Sixteen-year old Lucy Diamond (Sarah Bolger) is a lost youth with a passion for cooking. Her young mother (Claire Danes) had Lucy when she was 17 and is trying to find some meaning to her lost life. The father in the picture, or out of the picture as it were, is played by James Marsden. The father only makes it home a handful of times a year because of his job.

Without a husband and father around, Lucy begins heading down various paths of sex and parties while her mother begins looking into other options for her lonely love life. The working father comes home to find his family different and further away from him each time he steps through the door.

As Cool As I Am has some great, poignant moments. The relationship between Lucy and her friend Kenny (Thomas Mann) works well, and the script deals with a young girl’s struggle to find herself and adulthood in the midst of her parents’ childish behavior as real and heavily emotional. The character of Lucy is where this movie succeeds.

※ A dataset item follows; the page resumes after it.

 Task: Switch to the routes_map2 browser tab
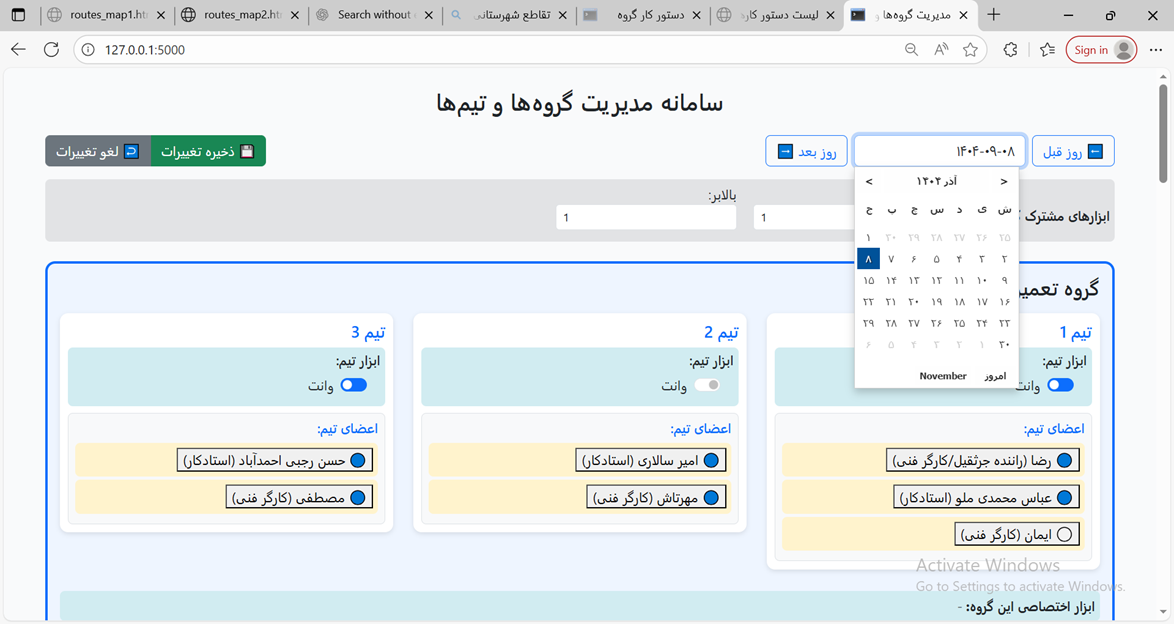[240, 15]
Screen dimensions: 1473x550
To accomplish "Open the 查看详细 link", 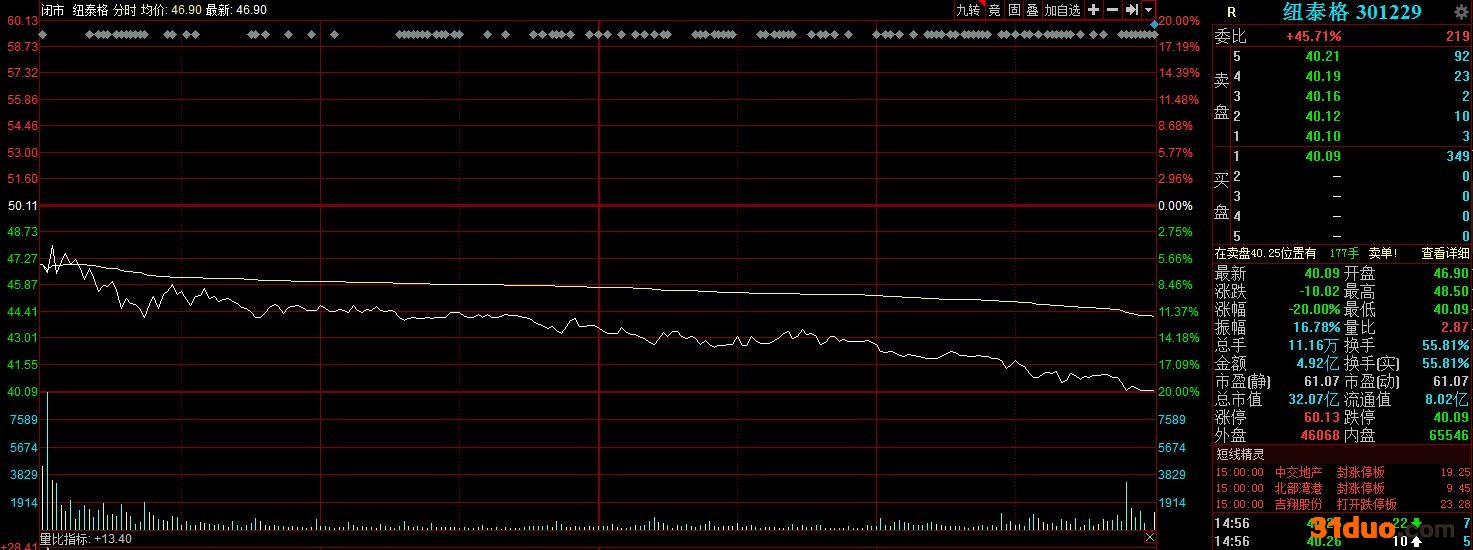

Where As Cool As I Am falters is in the arena of finding a real point or hook. There are plenty of opportunities from Lucy’s passion for cooking, her father’s supposed search for his real parents and others themes, but the film just plods along from one emotional scene to the next without ever really having a center. It’s a 90 minute movie with plenty of conflict, but it fails to ever know what its central conflict is.

Bolger’s performance as Lucy is the highlight of the film. She captures a young girl’s changing personality and lost nature in a hypnotic way. She’s a fantastic actress as are the film’s other performers. Danes manages to make a pretty bad mother understandable in small ways. Marsden also does great work as the father, but he’s given the short end of the stick here. The script really needed to focus on him and his relationship with his daughter more. It’s one of the strongest bonds of the film, but it’s entirely forgotten in the third act.

Because the movie can never find a purpose, the ending just sort of lands on us out of nowhere. It doesn’t give any true meaning to what came before, it just happens. As Cool As I Am does not unfortunately work as an entire movie because it is missing structure and a central point. It does work, however, as a glimpse into a young girl’s search for meaning and belonging. The filmmakers pull this off quite well as does young and talented Bolger.

Special features for As Cool As I Am are thin. There’s some trailers and a behind the scenes feature.